東京女子医科大学は、高い収縮力を持つヒト骨格筋組織モデルの作製技術を開発した。また、同技術と収縮力を定量測定するシステムを組み合わせて、筋に対する薬剤作用をリアルタイムでモニタリングできることを実証した。
東京女子医科大学は2022年12月23日、高い収縮力を持つヒト骨格筋組織モデルを作製する技術を開発したと発表した。同技術と定量的に収縮力を測定するシステムを組み合わせることで、筋に対する薬剤の作用をリアルタイムでモニタリングできることを実証した。いずれも慶應義塾大学との共同研究による成果だ。
開発したヒト骨格筋組織モデルは、東京女子医科大学先端生命医科学研究所の組織工学技術である細胞シート技術を応用している。特殊な培養皿を用いて生体に類似した配向を持つ筋線維をシート状に培養し、構造的、機能的に生体を模倣した骨格筋組織まで成熟化させた。この成熟化したシート状筋組織を積み上げることで、高い収縮力を持つ多層型筋組織を作製した。

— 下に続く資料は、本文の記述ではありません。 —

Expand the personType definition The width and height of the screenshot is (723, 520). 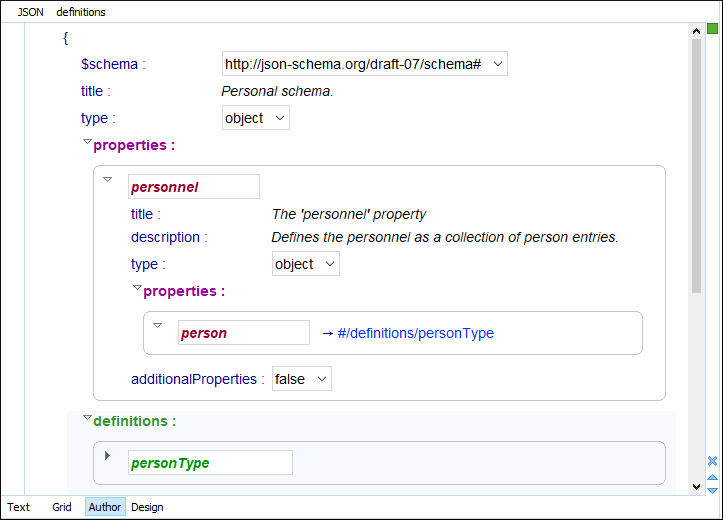coord(108,456)
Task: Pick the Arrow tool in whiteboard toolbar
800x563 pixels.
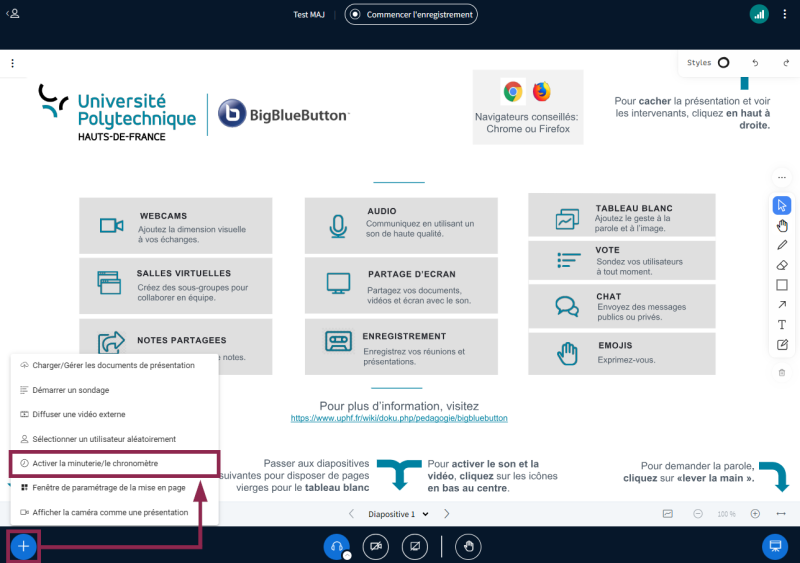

同作製技術では、日本光電工業の収縮力計測装置に適応できるように、柔軟な素材であるフィブリンゲルを利用した手法を採用している。筋組織モデルの収縮力変化を定量的に計測できることを実証するため、筋組織モデルに筋弛緩効果のある薬剤ダントロレンを投与して計測したところ、収縮力の減少率や減少速度が薬剤濃度に依存して変化する様子を捉えることができた。
また、筋への異なる作用が報告されている薬剤クレンブテロールを投与した実験では、低濃度で筋組織モデルの収縮力が増加する一方で、高濃度では収縮力が低下する複雑な作用を生体外で観察することに成功した。
筋ジストロフィーなど難治性筋疾患の治療法を確立するには、動物実験では得られない知見を得るためのツールが必要となる。ヒトの生体を模倣した筋組織モデルの開発には大きな期待が寄せられているが、ヒト細胞は生体外で成長しにくいため、筋として最も重要な収縮能力を有する筋組織を用いた研究は非常に少ない。今回開発した技術が、難治性筋疾患の治療法の研究などに活用されることが期待される。